İş Kazası Neden Oldu? sorusu yerine, kaza, tehlike ve riski taşıyan koşullarda “ne olabilir?” sorusunu sormak, daha insancıl ve güvenlidir.
Heinrich Teorisi’ne göre; yaralanmasız atlatılan her 300 kazaya karşılık 30 kadar hafif yaralanmalı kaza olurken, her 300 kazadan biri büyük yaralanmalara ya da ölüme neden olmaktadır. Ülkemizdeki iş kazaları açısından bu oranlara bakıldığında ise, oranın maalesef yüzde birlere kadar düştüğünü görmekteyiz. Diğer yandan, bir iş kazası gerçekleştiği zaman, dikkatlerimizi ne olduğuna ve kimin neden olduğuna yoğunlaştırır, sorumlusuna ulaştıktan sonra da dosyayı tamamlanmış sayarız. Oysa, önleyici yaklaşım henüz kazaya dönüşmemiş olan olayların, hatta “ramak kala” dediğimiz durumların, bunların da gerisindeki güvensiz durum ve davranışların özenle incelenmesini gerektirir.
İş Kazası Neden Oldu?
İçindekiler
Kazalardaki “ ne oldu?” sorusu yerine, kaza, tehlike ve riski taşıyan yukarıdaki koşullarda “ne olabilir?” sorusunu sormak, daha insancıl ve güvenlidir.
İş kazalarına etkileri ve sonuçları açısından bakıldığında farklı değerlendirmeler yapılabilir. Örneğin, kazaya uğrayan kişi açısından ağrı, acı ve sıkıntı bir durumdur. Gelir kaybı, beklenmeyen ilave masraflar ve harcamalar, geçici veya kalıcı iş göremezlik nedenidir. Kişi, daha önce yapmakta olduğu işini yapamaz hale gelebilir. Fiziksel olarak buna gücü yetse bile, psikolojik olarak güvensizlik hissedebilir.
Kazaya neden olan kişi ya da kişiler açısından da stres, endişe, suçlanma, pişmanlık, ilave iş yükü (rapor hazırlama, tekrar eğitimleri gibi), işyerinde itibarının zedelenmesi gibi sonuçları vardır.

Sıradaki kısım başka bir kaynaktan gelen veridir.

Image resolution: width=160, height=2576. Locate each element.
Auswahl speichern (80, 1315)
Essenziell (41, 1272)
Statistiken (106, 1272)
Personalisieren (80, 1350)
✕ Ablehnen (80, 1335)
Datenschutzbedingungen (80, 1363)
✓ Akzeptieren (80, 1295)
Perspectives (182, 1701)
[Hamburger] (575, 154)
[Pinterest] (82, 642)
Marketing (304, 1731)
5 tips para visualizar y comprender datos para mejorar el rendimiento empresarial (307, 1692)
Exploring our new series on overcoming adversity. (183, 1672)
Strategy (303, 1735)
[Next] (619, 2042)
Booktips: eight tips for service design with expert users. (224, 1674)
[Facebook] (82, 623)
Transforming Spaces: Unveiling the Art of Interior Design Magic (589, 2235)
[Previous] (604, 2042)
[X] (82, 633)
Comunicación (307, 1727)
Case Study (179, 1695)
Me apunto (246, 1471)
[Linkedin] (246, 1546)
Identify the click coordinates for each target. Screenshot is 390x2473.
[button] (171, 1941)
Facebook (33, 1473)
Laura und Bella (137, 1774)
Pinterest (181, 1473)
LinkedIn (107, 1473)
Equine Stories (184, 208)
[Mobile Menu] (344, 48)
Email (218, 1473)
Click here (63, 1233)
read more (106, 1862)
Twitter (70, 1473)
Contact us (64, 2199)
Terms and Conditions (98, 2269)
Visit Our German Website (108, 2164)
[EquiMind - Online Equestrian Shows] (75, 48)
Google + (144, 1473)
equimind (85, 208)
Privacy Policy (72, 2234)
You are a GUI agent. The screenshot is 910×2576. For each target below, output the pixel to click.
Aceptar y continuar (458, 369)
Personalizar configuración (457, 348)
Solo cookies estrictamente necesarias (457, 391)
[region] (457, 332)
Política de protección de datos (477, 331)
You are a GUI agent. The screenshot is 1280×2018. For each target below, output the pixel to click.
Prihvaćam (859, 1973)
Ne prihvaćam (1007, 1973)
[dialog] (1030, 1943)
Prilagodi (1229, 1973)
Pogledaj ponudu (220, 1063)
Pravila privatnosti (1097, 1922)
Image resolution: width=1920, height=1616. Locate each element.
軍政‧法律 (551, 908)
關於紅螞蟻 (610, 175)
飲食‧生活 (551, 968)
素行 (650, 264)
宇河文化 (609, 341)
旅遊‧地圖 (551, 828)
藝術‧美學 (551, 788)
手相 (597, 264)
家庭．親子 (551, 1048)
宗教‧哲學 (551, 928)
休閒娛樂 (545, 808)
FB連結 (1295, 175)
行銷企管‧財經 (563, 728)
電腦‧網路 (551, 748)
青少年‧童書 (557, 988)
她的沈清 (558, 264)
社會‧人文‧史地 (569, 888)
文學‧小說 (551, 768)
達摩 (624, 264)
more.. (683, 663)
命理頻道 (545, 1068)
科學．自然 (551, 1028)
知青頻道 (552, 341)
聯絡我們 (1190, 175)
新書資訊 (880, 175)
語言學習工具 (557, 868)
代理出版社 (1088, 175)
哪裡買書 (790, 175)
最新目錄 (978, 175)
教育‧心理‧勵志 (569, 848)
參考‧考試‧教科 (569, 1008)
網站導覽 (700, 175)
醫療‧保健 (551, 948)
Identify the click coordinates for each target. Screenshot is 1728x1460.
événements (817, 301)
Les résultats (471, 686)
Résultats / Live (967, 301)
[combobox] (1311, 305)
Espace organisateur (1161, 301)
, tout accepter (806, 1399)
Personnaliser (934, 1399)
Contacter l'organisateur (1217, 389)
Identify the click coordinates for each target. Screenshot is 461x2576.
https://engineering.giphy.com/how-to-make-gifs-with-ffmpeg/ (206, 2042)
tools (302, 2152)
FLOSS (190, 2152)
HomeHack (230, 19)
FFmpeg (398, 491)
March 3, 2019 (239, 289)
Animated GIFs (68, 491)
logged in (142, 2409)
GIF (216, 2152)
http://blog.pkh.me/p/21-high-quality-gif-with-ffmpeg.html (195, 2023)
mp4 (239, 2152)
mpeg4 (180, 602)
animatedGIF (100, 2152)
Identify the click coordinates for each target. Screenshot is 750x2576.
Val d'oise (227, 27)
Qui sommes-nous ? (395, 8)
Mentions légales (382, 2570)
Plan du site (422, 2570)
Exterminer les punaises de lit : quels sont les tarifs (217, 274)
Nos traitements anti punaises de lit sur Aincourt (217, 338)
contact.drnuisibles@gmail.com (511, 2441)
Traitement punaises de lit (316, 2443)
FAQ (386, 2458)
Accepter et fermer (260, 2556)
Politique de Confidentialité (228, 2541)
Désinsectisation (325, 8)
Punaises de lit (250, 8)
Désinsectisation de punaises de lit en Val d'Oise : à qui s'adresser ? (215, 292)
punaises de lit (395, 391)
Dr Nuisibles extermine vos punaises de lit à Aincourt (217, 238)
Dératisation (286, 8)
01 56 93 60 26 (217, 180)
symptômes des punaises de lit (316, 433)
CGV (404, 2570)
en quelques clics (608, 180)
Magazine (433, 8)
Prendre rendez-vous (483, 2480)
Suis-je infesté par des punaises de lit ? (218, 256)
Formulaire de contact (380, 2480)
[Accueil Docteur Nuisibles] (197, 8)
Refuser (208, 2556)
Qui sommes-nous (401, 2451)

Bunun da ötesinde, o işyerinde çalışan herkes için iş kazalarının şok, üzüntü, endişe, moral bozukluğu, üretim veriminin düşmesi gibi sonuçları vardır. İşveren açısından da çalışma gücü ve zaman kaybı, malzeme ve makinaların zarar görmesi, işin durması, yavaşlaması, yeniden planlama, tekrarlama eğitimleri, sigorta prim ve masraflarında artışlar, firma adının zedelenmesi, sosyal baskılar, kalite, verim ve pazar kaybı gibi sonuçları kaçınılmazdır.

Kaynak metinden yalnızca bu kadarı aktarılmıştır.